Holzhäuser werden wie ein Lego zusammengefügt
„Die Bauteile kommen auf die Baustelle und werden dann wie Lego übereinandergeschichtet.“ Zuvor wird am Rechner ein digitaler Zwilling erschaffen – und dann zusammengefügt. „So können wir unsere Städte in Zukunft viel schneller nachverdichten“, verspricht von Köppen. „Dann muss eine Straße etwa nicht zwei Jahre gesperrt werden, sondern nur vier oder fünf Monate.“
Köppen erhofft sich von der Premiere in Hamburg einen Auftakt für viele Holzhäuser im ganzen Land. „Wir wollen zeigen, dass man mit Holz in die Höhe bauen kann und das Holz eine Alternative ist.“ Die Expertise wolle Garbe in Zukunft für sich nutzen. „Wir haben Experten von überallher geholt – bundesweit haben wir nun im Holzbau einen gewissen Vorsprung.“ Und doch ist der Durchbruch für den nachwachsenden Baustoff noch nicht sicher. Am Ende muss sich jeder Bau rechnen. In der Entwicklung könne man kein Geld verdienen trotz der Fördermittel, gibt von Köppen zu. „Das war ein hohes Risiko.“
Holzpreise haben sich fast verdreifacht
Er ist sich aber sicher, dass sich das Risiko auszahlt – aller Widrigkeiten zum Trotz. Zuletzt haben sich die Holzpreise fast verdreifacht. „Die Entwicklung ist dramatisch – aber das sind Sonderentwicklungen. Das ist kein dauerhafter Trend.“ Beim Roots in der HafenCity lägen die Verkaufspreise bei rund 10.000 Euro pro Quadratmeter. 40 Prozent der Wohnungen sind schon verkauft.

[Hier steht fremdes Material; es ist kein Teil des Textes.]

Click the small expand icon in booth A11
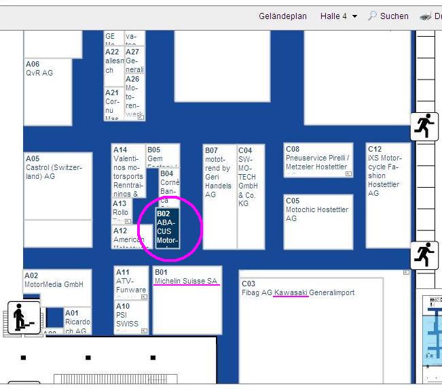Viewport: 442px width, 389px height. (x=143, y=297)
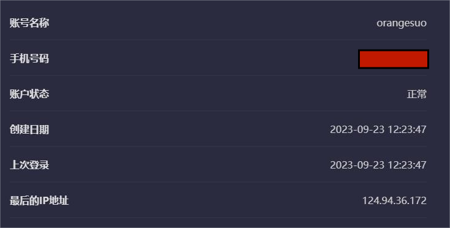Viewport: 450px width, 228px height.
Task: Select the creation date 2023-09-23 12:23:47
Action: coord(378,129)
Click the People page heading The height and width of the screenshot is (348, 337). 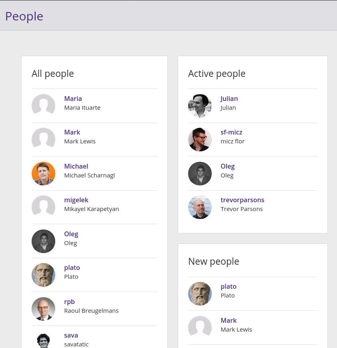(24, 16)
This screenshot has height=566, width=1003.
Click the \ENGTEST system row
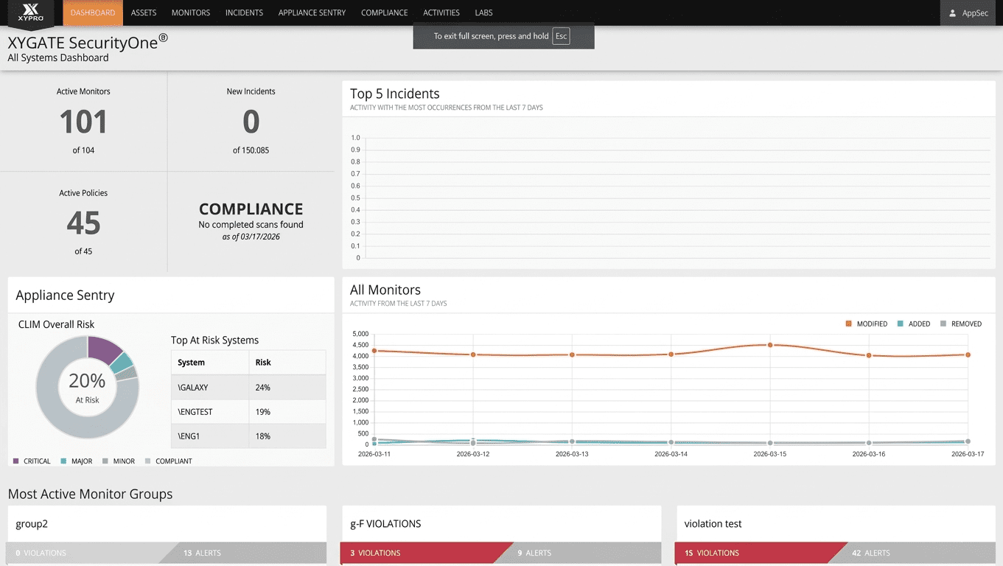point(248,412)
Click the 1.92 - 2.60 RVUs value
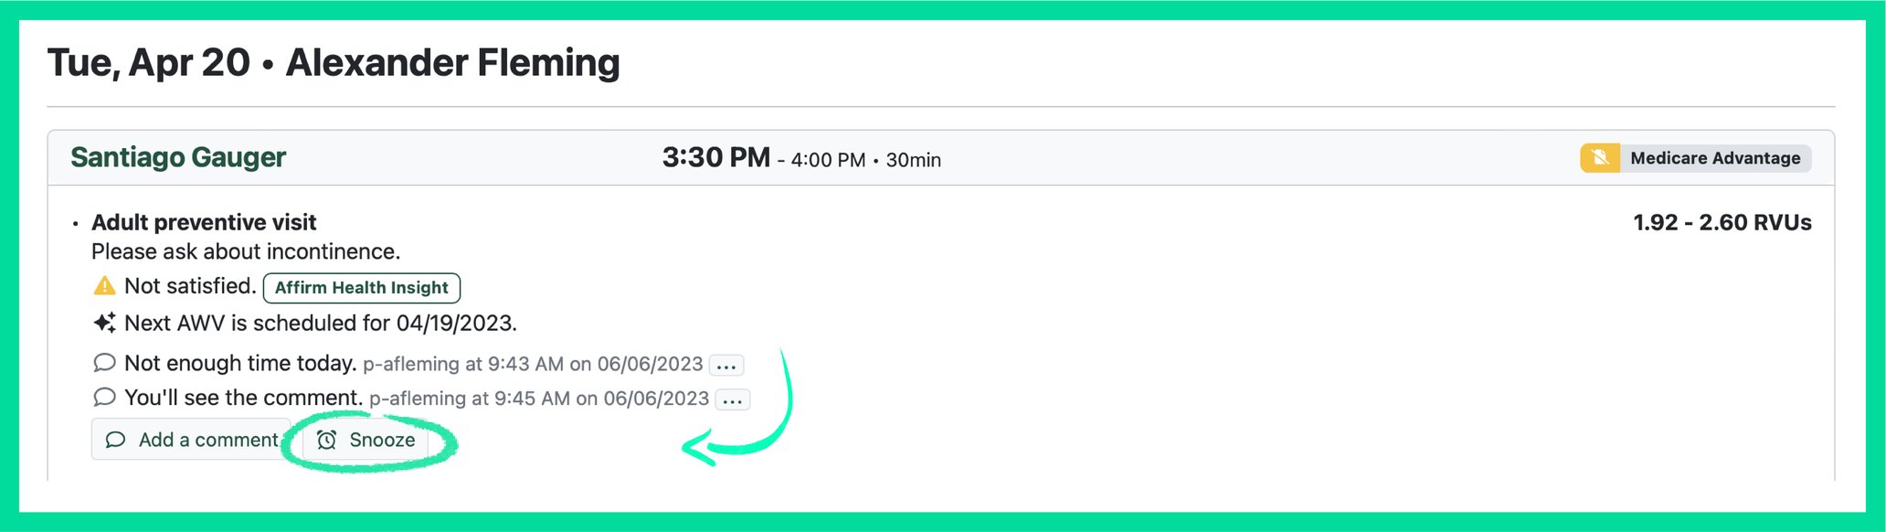This screenshot has width=1886, height=532. click(1722, 222)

Köppen sieht keine Immobilienblase in der Stadt. „Wir haben eine reale Nachfrage auf dem Wohnungsmarkt und ein viel zu geringes Angebot. Viele wollen nach Hamburg, aber können sich die Stadt nicht leisten.“ Er sieht die Preisentwicklung zwiespältig. Auf der einen Seite profitiere der Immobilienentwickler vom steigenden Preisniveau. Auf der anderen Seite aber könnten sich viele Hamburger Familien kein Eigentum mehr in der Stadt leisten.
Gestiegene Baukosten
„Das liegt an den enorm gestiegenen Baukosten, aber auch an enorm langwierigen Genehmigungszeiträumen“, meint von Köppen. Und daran, dass viele eine Verdichtung der Stadt oftmals gar nicht wollen. Da will das Öko-Hochhaus für ein neues Verständnis von Stadt werben - als Leuchtturm, als Ausrufezeichen, vielleicht sogar als Touristenmagnet.
„Wir wollen wachrütteln: Wir benötigen ein neues, ökologisches Bauen“, sagt von Köppen. Das Roots könnte auch Modell für den Wohnungsbau sein: „Wir arbeiten daran, vier- bis fünfgeschossige Holzhäuser im seriellen Bauen zu erstellen“, sagt er. Diese könnten sehr schnell errichtet werden. „Solche Siedlungen im Speckgürtel wären eine gute Antwort auf die Wohnungsnot von heute.“ Die Preise könnten dem konventionellen Bau entsprechen, vielleicht sogar billiger werden. „Je häufiger sich Teile wiederholen, um so günstiger wird es.“
Dann würden Holzhäuser am Ende nicht nur dem Klimaschutz dienen, sondern auch die Wohnungsnot lindern. Vom Erfolg dieser Visionen dürfte abhängen, wie die Wildspitze einstmals in die Architekturbücher eingehen wird – ob als Exot oder als ökologischer Neustart.